Sylt, et øyeblikk.


The times he lives in are different. Since not only pieces of art can be reproduced infinitely – but also human beings, too – the Surplus Alps can be seen from any place on earth. The times he lives in are times of excess.

He is sitting on a bench at Zauderville train station. The sky knows only one color these days: grey. The sky knows only one thing to do these days: weeping. He’s cold. Apart from a little broth now and then, maybe one liter in total, he hasn’t eaten in eight days, multiplying the sensation of looming hypothermia.

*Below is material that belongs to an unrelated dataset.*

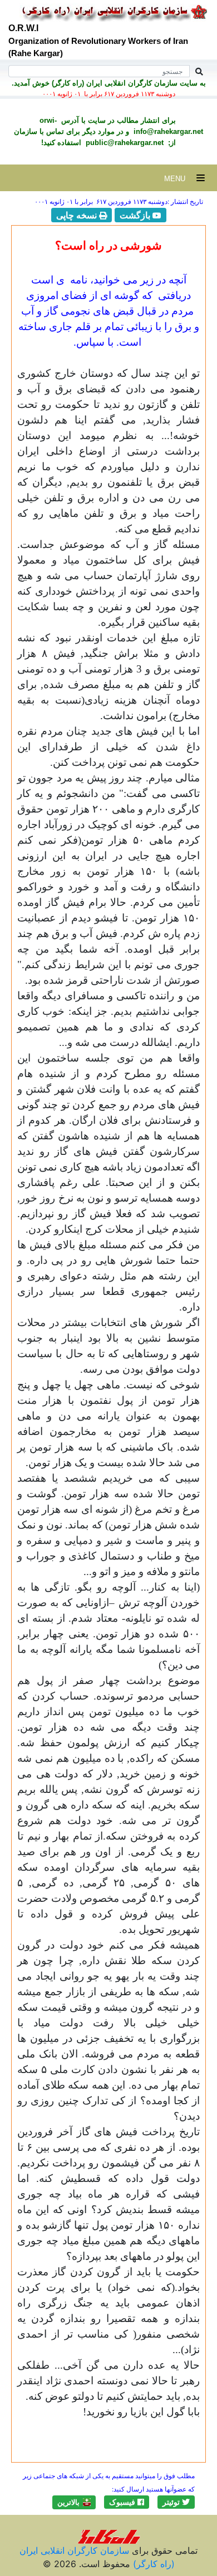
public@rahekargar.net (123, 142)
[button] (176, 2502)
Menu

If nobody had told you that it’s June, you’d probably supposed it was September already. Or again. To him it has been autumn every single day for months. Years, even. Yesterday is long gone. Jester-days of mockery killed spring- and summertime an eternity ago.

Today the weather is supposed to change. He’s killing time. Writing into a small notebook in even smaller letters. He’s homeless, of course. You must understand that he doesn’t dare to return to his well hidden tent in the woods. At least not at all cost, that is. He’d be soaking wet, taking the moisture with him into the only dry spot he has unlimited access to. He needs the weather to change. He’d, luckily, stayed the night with a friend. The shower! Oh, the warm water running down his haggard body. How he is yearning for a warm shower right now. But he has to wait.

“Szeretlek!”, whisperers his girlfriend sweetly into his ear. “I love you, too!”. They’re cuddling up under the blankets in their mutual apartment on the outer rim of Windbone City. Windbone is a beautiful city. It has been a fountain, a kiln of culture for centuries. Of wealth, and it’s oozing heavily with beauty, art, poetry. Some Scandinavian writer would have compared it to Italy, once. And wasn’t that statement as absurd as fitting?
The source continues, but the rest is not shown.